Although registries provide value by documenting disease course and outcomes among patients who fall outside the narrow inclusion criteria of clinicals trials, such as those with more severe lung function impairment or high comorbidity burden, they cannot by themselves determine treatment effects in these patient groups in the way that a randomized trial could. But one hopes that registries like the PFF-PR can begin to bridge this gap. Though not a specific objective stated by the authors, a large, inclusive, and efficiently managed ILD registry provides an invaluable opportunity to efficiently facilitate prospective interventional studies in a challenging patient population. Historically, clinical trials in IPF have enrolled patients with a limited and relatively moderate range of disease severity, and sample sizes sufficient to power for truly patient-centered outcomes (such as hospital admissions or mortality) have been unrealistic (12). Until recently, patients with more uncommon ILD subtypes or unclassifiable ILD have seldom been included in randomized studies at all. But the PFF-PR could provide a pragmatic framework for so-called registry randomized trials, in which a randomized intervention is inserted into the framework of the existing registry, capitalizing on efficiencies in data collection and patient visits. Clearly, such studies would require additional infrastructure related to safety monitoring, but the efficiencies are likely still worth pursuing. Here, we can learn from our colleagues in cystic fibrosis research, who have leveraged registries to enable pragmatic clinical trials and arguably enabled insights that would be difficult to achieve in a traditional stand-alone trial, by incorporating past individual disease behavior gleaned from the registry into analyses of individual treatment effects (13). Wang and colleagues point out that enrolled patients have been asked about their willingness to participate in add-on studies. The ILD community, including clinicians and the patients and caregivers whom the PFF represents, needs the PFF-PR investigators to seize that opportunity to more efficiently study potential new therapies, existing therapies in new or expanded patient populations, or even treatment regimes based on multiple drugs and/or timing relative to disease course.

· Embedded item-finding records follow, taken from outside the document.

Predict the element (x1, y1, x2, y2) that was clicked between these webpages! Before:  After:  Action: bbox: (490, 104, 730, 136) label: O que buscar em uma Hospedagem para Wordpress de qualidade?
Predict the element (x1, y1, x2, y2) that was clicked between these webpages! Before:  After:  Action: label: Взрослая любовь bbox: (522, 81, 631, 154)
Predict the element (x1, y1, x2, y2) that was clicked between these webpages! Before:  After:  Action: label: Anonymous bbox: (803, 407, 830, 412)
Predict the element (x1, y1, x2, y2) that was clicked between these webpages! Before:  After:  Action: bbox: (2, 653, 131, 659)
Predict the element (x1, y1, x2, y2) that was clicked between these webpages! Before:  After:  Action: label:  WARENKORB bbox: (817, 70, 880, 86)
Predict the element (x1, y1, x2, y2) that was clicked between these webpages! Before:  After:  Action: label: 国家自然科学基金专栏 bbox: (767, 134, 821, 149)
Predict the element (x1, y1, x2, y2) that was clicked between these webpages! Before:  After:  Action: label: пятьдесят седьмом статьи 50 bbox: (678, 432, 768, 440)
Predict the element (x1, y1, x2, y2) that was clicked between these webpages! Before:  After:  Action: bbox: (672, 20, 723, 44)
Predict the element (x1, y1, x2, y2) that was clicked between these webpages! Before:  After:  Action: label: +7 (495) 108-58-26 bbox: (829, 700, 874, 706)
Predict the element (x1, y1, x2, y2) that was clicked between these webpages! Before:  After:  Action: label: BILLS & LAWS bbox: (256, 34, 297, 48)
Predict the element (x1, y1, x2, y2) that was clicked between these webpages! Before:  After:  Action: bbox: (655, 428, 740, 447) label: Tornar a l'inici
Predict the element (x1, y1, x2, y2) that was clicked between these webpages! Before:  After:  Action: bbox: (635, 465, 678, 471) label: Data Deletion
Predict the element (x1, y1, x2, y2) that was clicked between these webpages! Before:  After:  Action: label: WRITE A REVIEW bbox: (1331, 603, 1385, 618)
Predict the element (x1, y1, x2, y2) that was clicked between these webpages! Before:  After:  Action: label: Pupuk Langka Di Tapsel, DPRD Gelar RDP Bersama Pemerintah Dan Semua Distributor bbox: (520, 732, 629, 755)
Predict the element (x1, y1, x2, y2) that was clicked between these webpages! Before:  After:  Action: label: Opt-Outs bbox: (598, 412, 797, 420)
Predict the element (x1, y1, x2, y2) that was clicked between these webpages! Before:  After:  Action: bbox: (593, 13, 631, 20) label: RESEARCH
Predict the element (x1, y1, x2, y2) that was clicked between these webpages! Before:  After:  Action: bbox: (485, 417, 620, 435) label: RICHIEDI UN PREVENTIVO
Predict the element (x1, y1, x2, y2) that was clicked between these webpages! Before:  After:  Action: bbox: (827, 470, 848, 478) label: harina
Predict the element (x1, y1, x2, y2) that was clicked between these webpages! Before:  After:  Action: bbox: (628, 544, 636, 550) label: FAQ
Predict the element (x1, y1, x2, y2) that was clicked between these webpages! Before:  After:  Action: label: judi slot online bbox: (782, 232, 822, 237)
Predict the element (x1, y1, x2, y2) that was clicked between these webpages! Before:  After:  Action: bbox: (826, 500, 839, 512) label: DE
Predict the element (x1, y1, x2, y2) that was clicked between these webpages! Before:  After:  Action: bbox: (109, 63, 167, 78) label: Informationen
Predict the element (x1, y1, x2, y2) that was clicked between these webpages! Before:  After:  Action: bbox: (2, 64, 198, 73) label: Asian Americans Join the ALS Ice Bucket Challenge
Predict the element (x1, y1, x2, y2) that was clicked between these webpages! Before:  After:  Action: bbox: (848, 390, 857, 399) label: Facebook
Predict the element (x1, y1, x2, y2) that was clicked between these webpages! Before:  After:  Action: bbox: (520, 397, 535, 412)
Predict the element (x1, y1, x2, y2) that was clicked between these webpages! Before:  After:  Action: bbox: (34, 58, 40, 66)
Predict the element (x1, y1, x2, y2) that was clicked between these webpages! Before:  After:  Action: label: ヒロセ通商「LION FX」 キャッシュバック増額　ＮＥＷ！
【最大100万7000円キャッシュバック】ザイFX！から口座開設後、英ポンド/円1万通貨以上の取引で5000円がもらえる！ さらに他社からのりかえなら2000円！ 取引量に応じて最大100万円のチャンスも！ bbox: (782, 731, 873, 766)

The PFF-PR, with other registries close behind, arrives at an exciting time in the treatment of fibrotic ILD. Existing antifibrotic therapies are now being deployed among a larger and more diverse population of patients with ILD, and we can hope that other effective therapies will provide more options in the not-too-distant future. In this context, understanding an increasingly complex disease patient population, learning who should be treated with which drugs, and efficiently conducting prospective studies will present important challenges. Let us hope that the PFF-PR and others are up to the task.